■ Description of the task ■
In the listing below, find each line that holds "CHAMBRES" and list it.
=== Input for this task ===
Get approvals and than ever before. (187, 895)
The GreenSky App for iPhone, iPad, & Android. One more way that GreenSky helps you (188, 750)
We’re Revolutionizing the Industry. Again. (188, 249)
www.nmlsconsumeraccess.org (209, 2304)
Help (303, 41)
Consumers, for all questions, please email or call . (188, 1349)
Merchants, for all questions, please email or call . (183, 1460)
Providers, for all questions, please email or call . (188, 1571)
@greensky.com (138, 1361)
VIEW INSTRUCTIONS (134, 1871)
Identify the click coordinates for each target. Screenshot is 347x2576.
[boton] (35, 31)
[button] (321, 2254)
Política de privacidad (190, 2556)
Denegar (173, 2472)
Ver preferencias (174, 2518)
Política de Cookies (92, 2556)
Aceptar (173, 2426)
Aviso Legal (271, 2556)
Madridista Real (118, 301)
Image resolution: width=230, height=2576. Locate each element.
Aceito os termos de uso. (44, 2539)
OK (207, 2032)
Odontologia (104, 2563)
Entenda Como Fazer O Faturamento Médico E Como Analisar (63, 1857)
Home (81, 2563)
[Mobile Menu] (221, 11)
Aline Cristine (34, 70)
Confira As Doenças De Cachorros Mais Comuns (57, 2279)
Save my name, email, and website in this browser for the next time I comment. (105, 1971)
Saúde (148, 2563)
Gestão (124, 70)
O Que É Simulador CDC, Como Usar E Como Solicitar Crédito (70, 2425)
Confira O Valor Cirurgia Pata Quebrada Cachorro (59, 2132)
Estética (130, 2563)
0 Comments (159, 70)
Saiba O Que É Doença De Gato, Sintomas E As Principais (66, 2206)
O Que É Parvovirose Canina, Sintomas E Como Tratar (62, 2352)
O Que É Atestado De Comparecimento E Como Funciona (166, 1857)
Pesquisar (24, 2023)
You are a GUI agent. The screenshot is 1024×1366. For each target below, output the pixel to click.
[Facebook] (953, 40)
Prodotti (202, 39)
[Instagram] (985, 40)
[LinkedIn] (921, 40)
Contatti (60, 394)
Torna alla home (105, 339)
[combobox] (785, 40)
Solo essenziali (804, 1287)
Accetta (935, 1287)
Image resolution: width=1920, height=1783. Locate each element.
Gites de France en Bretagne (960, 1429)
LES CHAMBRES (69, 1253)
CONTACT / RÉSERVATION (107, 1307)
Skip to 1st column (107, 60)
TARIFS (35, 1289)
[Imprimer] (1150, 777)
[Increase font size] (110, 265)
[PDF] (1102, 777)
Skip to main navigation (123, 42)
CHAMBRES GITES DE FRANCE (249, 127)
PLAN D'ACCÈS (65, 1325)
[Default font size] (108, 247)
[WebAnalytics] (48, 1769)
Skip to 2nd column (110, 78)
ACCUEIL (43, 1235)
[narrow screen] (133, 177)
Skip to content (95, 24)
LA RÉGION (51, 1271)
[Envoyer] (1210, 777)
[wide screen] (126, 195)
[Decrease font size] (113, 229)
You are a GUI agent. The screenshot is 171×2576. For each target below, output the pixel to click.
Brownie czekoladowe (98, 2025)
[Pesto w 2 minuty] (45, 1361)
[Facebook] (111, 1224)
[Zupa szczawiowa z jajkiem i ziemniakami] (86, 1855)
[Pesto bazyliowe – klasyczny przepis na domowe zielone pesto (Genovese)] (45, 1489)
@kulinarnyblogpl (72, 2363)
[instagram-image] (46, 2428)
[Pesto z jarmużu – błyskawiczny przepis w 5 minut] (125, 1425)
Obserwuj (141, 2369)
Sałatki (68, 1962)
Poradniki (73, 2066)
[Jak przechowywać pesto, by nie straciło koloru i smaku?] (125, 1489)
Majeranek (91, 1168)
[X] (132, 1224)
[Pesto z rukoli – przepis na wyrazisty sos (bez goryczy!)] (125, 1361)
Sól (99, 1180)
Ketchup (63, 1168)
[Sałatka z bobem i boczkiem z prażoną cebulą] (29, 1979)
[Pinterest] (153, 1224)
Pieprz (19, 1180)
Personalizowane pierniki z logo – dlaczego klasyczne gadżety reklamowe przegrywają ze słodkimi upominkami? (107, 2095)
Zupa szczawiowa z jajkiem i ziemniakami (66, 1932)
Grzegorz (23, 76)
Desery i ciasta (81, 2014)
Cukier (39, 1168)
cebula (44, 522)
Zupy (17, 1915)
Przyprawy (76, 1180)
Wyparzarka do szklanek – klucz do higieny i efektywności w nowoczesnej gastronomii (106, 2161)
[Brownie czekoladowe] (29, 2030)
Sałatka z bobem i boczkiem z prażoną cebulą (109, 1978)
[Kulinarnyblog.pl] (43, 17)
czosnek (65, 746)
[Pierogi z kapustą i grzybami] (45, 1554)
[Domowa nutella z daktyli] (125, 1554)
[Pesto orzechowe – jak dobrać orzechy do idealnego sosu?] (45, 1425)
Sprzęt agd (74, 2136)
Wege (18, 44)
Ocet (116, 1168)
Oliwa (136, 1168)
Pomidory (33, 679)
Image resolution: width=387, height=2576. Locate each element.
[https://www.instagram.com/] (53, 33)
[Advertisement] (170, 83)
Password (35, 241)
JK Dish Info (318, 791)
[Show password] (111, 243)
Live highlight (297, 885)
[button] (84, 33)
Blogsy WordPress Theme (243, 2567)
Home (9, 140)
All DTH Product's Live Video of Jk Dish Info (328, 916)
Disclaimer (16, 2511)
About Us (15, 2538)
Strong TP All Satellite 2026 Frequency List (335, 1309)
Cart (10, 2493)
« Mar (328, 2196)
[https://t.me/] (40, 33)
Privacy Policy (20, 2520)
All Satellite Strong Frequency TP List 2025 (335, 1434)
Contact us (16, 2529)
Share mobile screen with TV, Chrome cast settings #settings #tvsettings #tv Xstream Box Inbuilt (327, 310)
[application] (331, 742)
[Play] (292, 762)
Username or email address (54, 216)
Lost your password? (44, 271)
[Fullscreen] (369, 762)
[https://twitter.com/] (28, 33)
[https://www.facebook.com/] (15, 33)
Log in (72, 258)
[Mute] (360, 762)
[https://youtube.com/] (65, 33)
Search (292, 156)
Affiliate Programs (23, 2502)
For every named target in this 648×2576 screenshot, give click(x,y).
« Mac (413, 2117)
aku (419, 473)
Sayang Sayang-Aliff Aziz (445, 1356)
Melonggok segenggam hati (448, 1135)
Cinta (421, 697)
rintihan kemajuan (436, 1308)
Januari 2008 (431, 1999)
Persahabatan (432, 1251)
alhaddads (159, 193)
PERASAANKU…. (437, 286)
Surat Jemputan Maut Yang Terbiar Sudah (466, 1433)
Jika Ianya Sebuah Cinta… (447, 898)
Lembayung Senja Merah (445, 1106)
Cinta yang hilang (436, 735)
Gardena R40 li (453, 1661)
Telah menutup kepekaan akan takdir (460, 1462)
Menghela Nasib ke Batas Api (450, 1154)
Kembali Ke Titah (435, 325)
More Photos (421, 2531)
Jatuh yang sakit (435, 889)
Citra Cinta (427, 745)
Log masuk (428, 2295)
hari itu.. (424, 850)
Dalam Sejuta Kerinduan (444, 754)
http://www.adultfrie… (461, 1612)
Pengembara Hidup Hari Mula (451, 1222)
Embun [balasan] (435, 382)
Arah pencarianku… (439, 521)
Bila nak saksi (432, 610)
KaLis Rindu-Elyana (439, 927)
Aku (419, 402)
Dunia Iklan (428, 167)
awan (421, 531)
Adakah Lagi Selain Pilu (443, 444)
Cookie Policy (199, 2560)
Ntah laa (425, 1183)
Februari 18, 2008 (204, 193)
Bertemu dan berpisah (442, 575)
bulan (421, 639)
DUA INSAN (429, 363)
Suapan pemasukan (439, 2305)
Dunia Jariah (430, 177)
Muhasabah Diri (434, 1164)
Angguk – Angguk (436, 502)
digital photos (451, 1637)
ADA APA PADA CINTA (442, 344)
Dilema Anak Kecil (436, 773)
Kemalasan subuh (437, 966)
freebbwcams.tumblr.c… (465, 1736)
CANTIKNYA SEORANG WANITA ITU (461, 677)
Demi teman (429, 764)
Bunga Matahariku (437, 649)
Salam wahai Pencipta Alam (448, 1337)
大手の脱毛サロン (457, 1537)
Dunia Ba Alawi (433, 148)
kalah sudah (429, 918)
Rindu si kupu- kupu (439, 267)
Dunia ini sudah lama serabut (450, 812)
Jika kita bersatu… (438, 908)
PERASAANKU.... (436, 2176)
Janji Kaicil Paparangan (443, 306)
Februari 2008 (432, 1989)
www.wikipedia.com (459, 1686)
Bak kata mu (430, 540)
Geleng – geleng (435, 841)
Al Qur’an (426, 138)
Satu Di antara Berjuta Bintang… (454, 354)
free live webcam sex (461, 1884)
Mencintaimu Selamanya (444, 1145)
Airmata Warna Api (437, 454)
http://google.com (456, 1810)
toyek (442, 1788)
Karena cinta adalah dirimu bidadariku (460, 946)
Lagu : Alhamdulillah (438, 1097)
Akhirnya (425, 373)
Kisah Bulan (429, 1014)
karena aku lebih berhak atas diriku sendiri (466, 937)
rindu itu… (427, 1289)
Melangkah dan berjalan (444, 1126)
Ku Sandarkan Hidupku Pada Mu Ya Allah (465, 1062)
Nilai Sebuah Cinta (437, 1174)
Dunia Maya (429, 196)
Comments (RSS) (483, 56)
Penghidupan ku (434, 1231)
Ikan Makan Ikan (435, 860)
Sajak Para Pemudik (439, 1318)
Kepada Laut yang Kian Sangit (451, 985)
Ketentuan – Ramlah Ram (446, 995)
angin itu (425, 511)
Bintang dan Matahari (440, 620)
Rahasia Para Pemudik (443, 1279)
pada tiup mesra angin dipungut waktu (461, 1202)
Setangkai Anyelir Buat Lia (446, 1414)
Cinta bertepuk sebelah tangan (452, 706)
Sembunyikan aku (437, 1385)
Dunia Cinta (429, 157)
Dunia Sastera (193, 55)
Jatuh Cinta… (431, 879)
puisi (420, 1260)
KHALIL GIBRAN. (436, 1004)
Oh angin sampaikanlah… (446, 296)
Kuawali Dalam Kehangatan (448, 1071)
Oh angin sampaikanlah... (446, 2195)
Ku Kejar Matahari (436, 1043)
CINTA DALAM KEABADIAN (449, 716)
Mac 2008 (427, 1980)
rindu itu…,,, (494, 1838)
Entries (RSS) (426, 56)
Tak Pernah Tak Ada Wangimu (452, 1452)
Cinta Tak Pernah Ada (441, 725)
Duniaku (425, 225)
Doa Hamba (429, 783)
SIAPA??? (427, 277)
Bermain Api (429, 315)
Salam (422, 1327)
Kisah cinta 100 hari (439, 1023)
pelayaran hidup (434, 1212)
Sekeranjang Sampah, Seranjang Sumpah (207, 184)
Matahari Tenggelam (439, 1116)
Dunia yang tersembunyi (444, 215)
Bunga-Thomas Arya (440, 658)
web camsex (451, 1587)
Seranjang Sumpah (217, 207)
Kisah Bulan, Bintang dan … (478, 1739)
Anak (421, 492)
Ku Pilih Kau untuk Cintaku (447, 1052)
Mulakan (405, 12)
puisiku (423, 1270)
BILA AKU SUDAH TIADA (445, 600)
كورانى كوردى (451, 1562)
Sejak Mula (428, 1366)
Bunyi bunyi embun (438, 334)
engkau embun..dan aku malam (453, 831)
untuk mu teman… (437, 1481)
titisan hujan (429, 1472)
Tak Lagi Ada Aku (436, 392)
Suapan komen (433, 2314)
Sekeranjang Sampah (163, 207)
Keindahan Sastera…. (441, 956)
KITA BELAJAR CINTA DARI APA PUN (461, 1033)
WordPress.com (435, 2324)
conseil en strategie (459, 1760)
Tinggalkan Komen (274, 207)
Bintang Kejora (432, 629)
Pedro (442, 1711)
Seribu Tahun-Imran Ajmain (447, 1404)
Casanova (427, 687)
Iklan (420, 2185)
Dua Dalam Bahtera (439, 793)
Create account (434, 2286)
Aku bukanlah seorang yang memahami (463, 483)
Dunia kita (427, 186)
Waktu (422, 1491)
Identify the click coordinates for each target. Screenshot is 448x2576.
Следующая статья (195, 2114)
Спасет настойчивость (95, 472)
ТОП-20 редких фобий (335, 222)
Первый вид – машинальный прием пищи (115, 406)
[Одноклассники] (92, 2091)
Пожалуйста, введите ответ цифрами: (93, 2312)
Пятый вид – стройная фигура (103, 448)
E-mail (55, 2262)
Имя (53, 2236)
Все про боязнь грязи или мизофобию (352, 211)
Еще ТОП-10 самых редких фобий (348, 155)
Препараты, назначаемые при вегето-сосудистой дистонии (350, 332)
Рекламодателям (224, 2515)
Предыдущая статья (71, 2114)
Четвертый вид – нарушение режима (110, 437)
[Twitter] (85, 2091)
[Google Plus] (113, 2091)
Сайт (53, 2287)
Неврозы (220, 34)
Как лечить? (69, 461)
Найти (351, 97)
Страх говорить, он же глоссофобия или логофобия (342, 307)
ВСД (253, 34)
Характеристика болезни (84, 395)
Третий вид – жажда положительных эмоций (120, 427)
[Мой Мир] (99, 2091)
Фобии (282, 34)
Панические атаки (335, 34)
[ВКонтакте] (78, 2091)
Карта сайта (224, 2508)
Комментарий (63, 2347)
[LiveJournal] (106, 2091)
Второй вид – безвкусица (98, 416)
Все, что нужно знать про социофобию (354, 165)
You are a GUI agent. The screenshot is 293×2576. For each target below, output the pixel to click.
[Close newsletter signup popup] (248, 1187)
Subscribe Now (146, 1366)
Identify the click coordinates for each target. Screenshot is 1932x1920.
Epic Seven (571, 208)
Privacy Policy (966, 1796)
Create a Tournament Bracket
===
■ The completed task ■
LES CHAMBRES (69, 1253)
CHAMBRES GITES DE FRANCE (249, 127)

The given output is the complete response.